>> begin DATA TO PROCESS

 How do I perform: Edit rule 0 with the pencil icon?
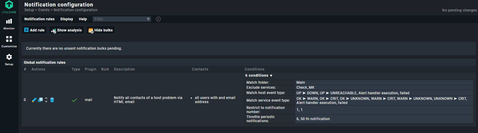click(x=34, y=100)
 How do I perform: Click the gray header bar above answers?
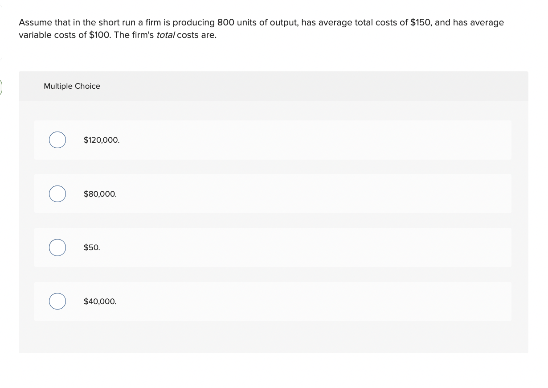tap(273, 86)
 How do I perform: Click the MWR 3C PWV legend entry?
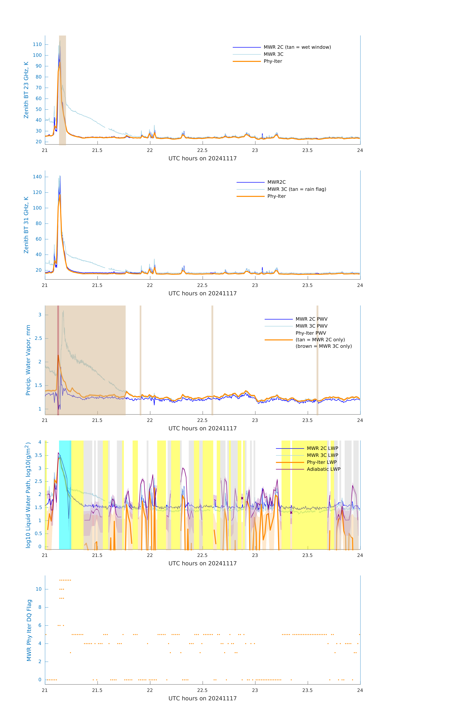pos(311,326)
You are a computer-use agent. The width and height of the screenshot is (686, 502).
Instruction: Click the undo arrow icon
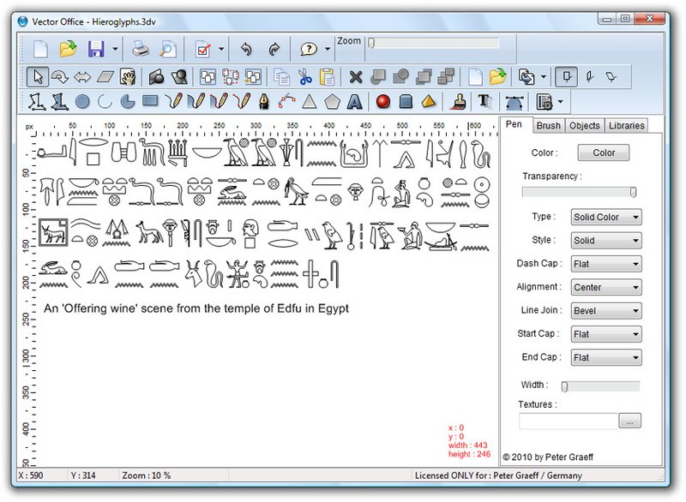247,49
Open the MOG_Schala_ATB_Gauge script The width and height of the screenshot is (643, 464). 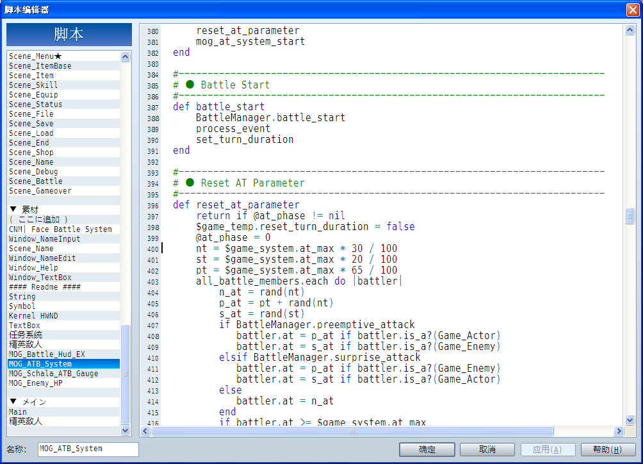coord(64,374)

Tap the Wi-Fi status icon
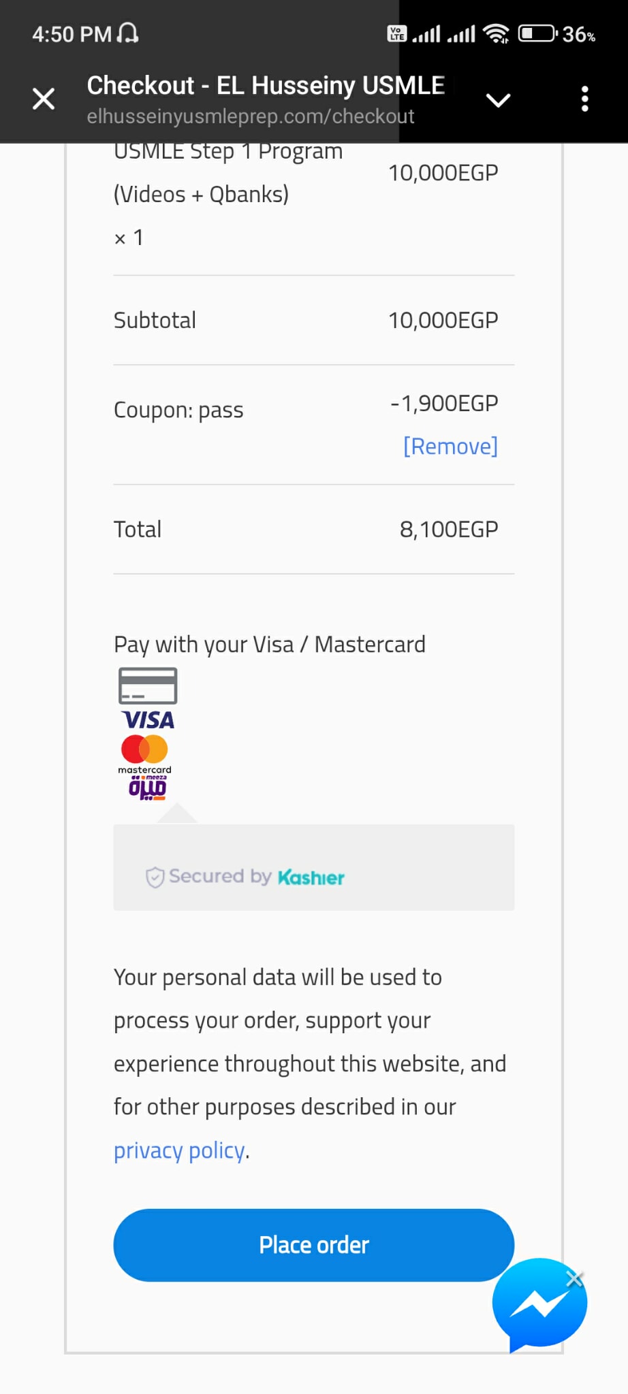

>> end DATA TO PROCESS

→ **EXERCISE GOAL**
Swap "pencil" for "pen" in the lines from the first line to the line with "pos(311,326)", and change nothing else. Give those lines without the pictures.

→ **OUTPUT FOR THIS TASK**
 How do I perform: Edit rule 0 with the pen icon?
click(x=34, y=100)
 How do I perform: Click the gray header bar above answers?
tap(273, 86)
 How do I perform: Click the MWR 3C PWV legend entry?
pos(311,326)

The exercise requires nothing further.